Task to complete:
Once you find the line with "882x1372 pixels. At" in the listing below, set down exactly every line from it through the line with "The height and width of the screenshot is (720, 1280).", but no pictures.
*** Block opens ***
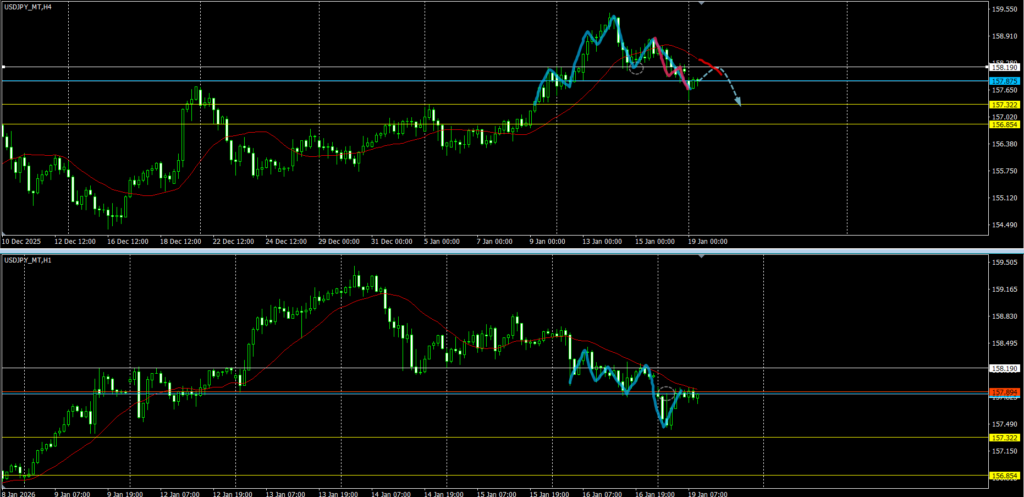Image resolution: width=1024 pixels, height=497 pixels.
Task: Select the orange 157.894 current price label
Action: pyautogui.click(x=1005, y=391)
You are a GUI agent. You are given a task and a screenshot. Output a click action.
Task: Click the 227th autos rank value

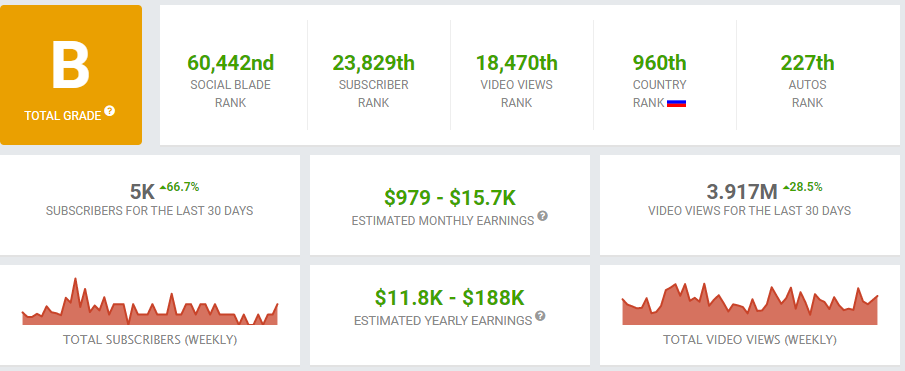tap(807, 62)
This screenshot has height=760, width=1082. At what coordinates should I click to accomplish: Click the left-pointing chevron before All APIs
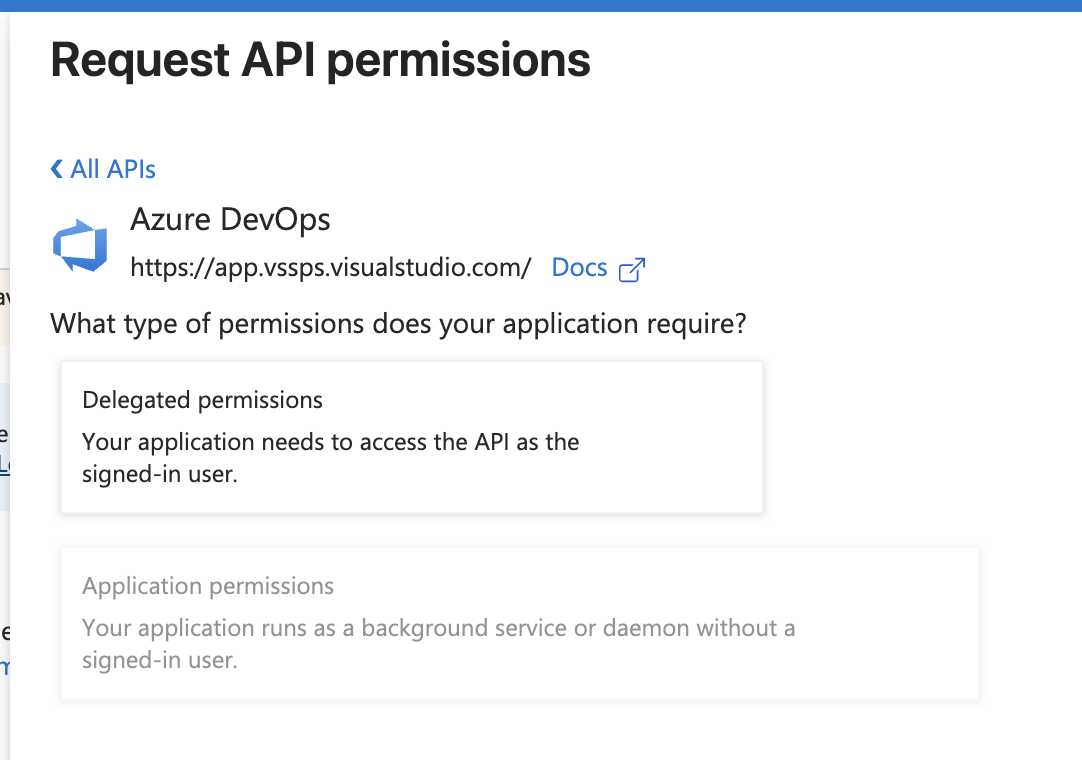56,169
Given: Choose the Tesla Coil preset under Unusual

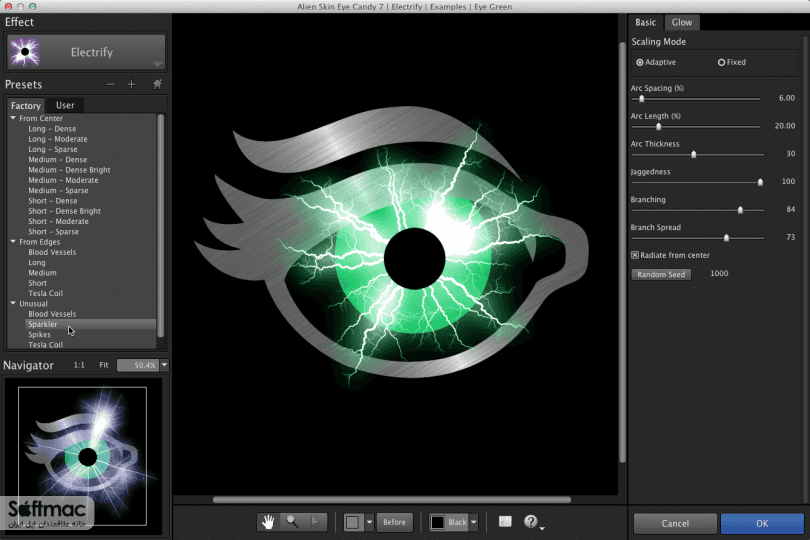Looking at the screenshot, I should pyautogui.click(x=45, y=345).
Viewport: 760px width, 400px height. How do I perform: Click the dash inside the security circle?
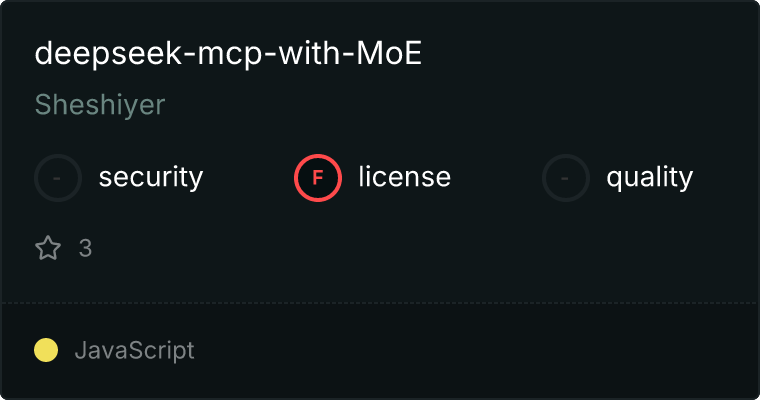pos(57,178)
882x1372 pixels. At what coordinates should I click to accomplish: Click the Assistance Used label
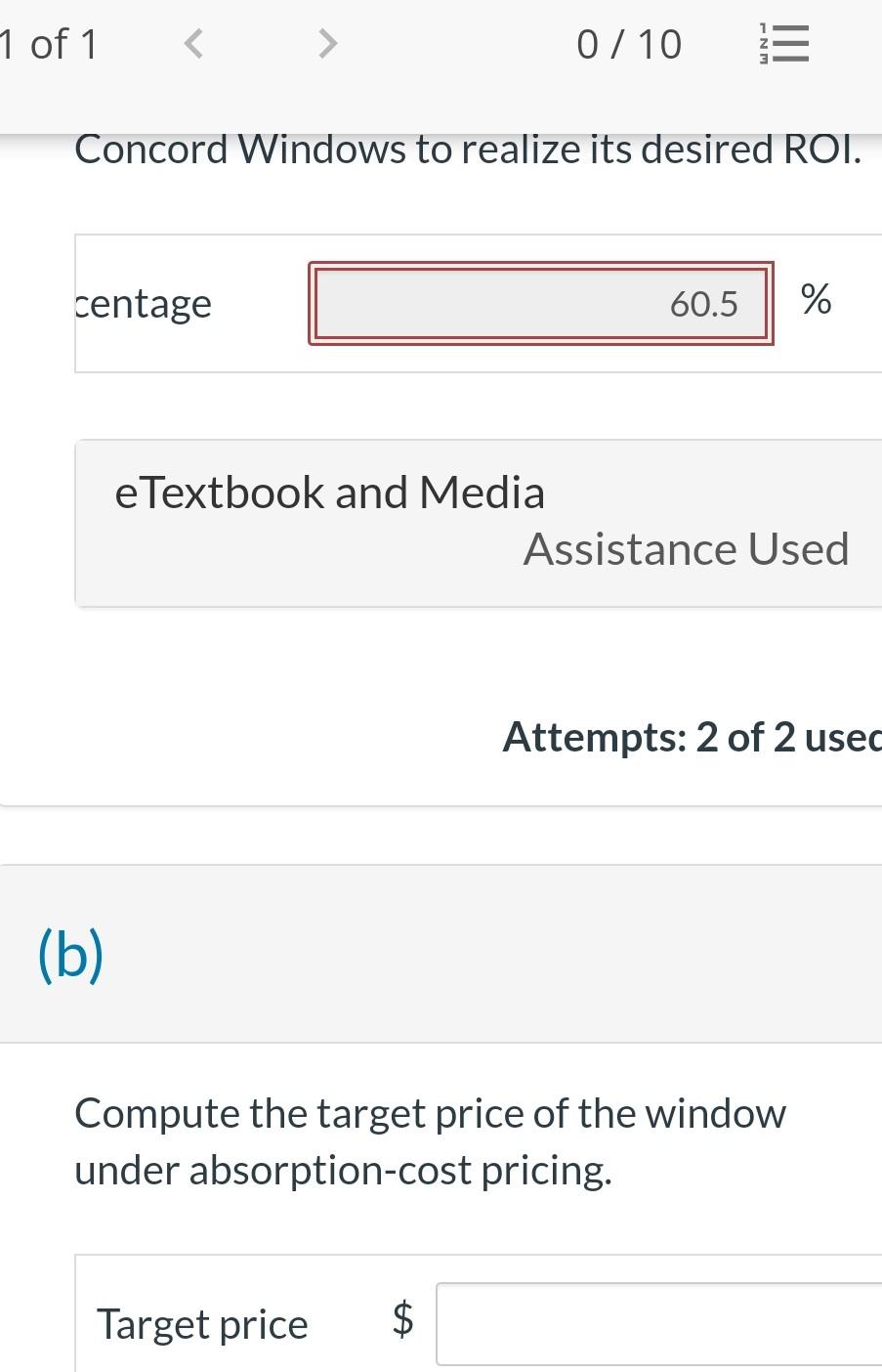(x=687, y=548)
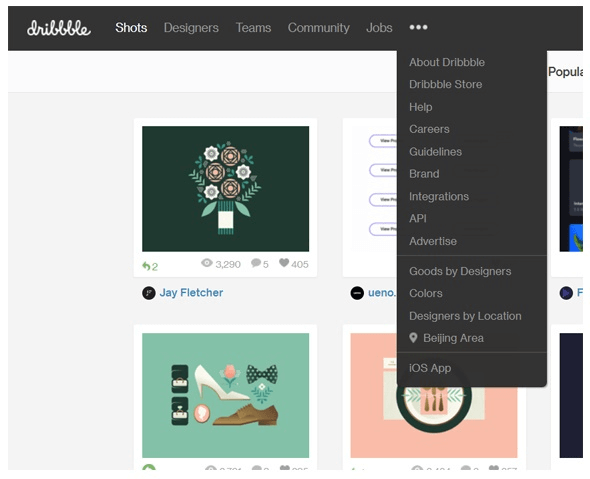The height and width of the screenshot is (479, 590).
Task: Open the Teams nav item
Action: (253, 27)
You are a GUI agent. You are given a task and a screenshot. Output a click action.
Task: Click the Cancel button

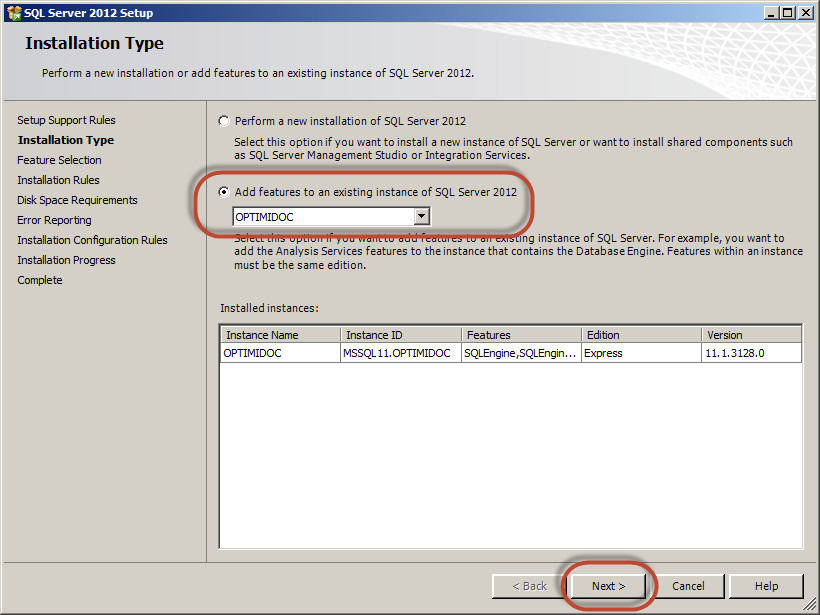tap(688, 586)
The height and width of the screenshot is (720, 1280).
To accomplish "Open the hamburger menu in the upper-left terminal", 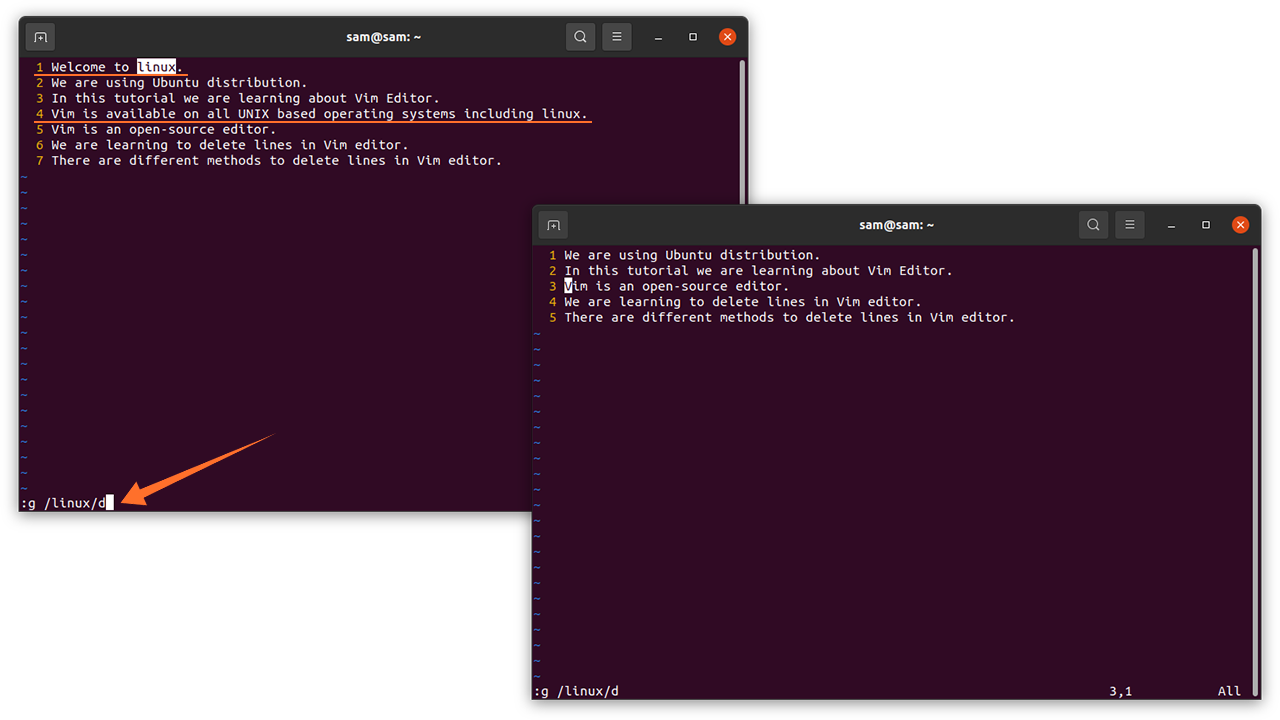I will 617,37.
*** Block closes ***
Exercise response:
882x1372 pixels. At what coordinates should I click to accomplish: Click the Assistance Used label
(x=687, y=548)
The height and width of the screenshot is (479, 590).
Task: Open the Teams nav item
Action: (253, 27)
You are a GUI agent. You are given a task and a screenshot. Output a click action.
Task: Click the Cancel button

tap(688, 586)
The height and width of the screenshot is (720, 1280).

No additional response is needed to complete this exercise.